AS "LIVES"

         

         Em tempos de pandemia, descobriu-se a “live”. Não passa um dia sequer, sem que alguém me convide para assistir uma “live”. Como se, só porque estou em casa, em isolamento social, estivesse de papo para o ar, louca para ver e ouvir qualquer coisa. Literalmente qualquer coisa.

        Vamos começar pelo começo: o que significa “live”? Nas minhas esforçadas aulas de inglês aprendi que era uma conjugação do verbo “to live” ou viver, na língua do Tio Sam, mas, de repente, do nada, mudou de significado. No mundo virtual significa “ao vivo”.

          O mais engraçado é que o “ao vivo” também fica gravado e quando você se desculpa por não ter podido assistir aquela “live” tão interessante, a pessoa lhe responde: entra no meu instagram e assiste, está gravado. Não há como escapar.

          De como enfiar um prego a fabricar queijo, há de tudo. “Live” para todo gosto. O que mais me assusta é como agora quintuplicou ao infinito( isso existe?) o número de artistas. Todo mundo canta, dança, sapateia, conta piada, enquanto os amigos e familiares batem palminha. A sala de estar de domingo foi transferida para a internet. E o que antes era restrito apenas àqueles que aplaudem e acham lindo qualquer coisa que a pessoa amada faz, agora, a desgraça é pública.

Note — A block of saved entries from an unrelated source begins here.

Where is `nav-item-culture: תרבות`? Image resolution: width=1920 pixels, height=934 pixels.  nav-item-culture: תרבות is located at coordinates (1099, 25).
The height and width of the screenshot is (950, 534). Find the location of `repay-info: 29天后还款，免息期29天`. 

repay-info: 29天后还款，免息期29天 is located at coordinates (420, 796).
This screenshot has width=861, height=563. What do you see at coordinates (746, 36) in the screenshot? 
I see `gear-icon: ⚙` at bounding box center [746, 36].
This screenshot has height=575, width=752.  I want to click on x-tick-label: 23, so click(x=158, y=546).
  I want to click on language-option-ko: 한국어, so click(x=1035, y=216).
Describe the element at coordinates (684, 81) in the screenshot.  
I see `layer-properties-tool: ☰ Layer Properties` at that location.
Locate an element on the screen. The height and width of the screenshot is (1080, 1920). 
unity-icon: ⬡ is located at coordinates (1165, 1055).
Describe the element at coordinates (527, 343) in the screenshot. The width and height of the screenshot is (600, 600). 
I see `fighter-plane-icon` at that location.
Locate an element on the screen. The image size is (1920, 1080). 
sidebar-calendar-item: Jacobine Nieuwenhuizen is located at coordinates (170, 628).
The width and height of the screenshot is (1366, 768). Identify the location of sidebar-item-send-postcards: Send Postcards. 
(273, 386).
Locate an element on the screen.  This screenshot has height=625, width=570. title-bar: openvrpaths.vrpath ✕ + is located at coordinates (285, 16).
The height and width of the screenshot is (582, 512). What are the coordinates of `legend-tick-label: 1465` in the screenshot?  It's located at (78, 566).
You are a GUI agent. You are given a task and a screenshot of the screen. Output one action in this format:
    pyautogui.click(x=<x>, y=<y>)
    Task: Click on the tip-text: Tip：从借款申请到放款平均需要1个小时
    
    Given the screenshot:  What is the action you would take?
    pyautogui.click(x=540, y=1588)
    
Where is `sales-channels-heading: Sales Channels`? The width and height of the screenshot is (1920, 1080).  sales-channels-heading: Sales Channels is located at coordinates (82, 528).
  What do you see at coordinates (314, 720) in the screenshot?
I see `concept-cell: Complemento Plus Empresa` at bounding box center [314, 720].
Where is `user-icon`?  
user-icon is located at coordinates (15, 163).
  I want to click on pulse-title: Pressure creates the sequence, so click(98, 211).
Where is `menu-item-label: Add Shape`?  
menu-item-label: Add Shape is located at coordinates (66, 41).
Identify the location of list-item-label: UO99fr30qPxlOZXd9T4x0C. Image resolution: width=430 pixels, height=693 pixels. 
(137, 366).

        Nunca vi tanto desafinado, tanta gente sem graça, tanto dançarino desconjuntado reunidos. As pessoas não têm qualquer constrangimento em se expor e os familiares ainda têm a coragem de apoiar. Acho que o isolamento levou embora o tal senso crítico. Deve ser um sintoma coletivo, ou melhor, uma falta de sintoma. Estão completamente assintomáticos.

         Instagram, YouTubeTwitterFacebookTikTok, quanto mais redes sociais, mais “lives”. Tem gente que, decididamente, acha moderno e imprescindível fazer “live”.

         Estou em casa sim, mas nunca trabalhei tanto. Junto com a “live”, descobrimos que o “home office” significa trabalho e mais trabalho em tempo integral. E que “home” significa que a conta de luz, o cafezinho no intervalo, as impressões das mil planilhas e todo o resto ficam por sua conta, na sua “home”. Mas esse é um assunto para outra crônica.

        Voltemos às “lives”. Não tenho tempo. Por favor, não me mandem nenhum convite por nenhum meio, por nenhuma rede. Não consigo mais inventar qualquer desculpa. Meu repertório acabou.

          Uma live tem de ser, no mínimo, interessante. Tem de me acrescentar algo. Tem de provocar minha inteligência ou minha sensibilidade. Também não pode me agredir esteticamente. Quem quer ver coisa feia? E, por favor, a não ser que você seja alguém com muito a dizer não pode passar de dez minutos.

        Chata? Não. Chatas são todas essas “lives” que inundam o meu isolamento.

                                                            São Paulo, 11/08/2020.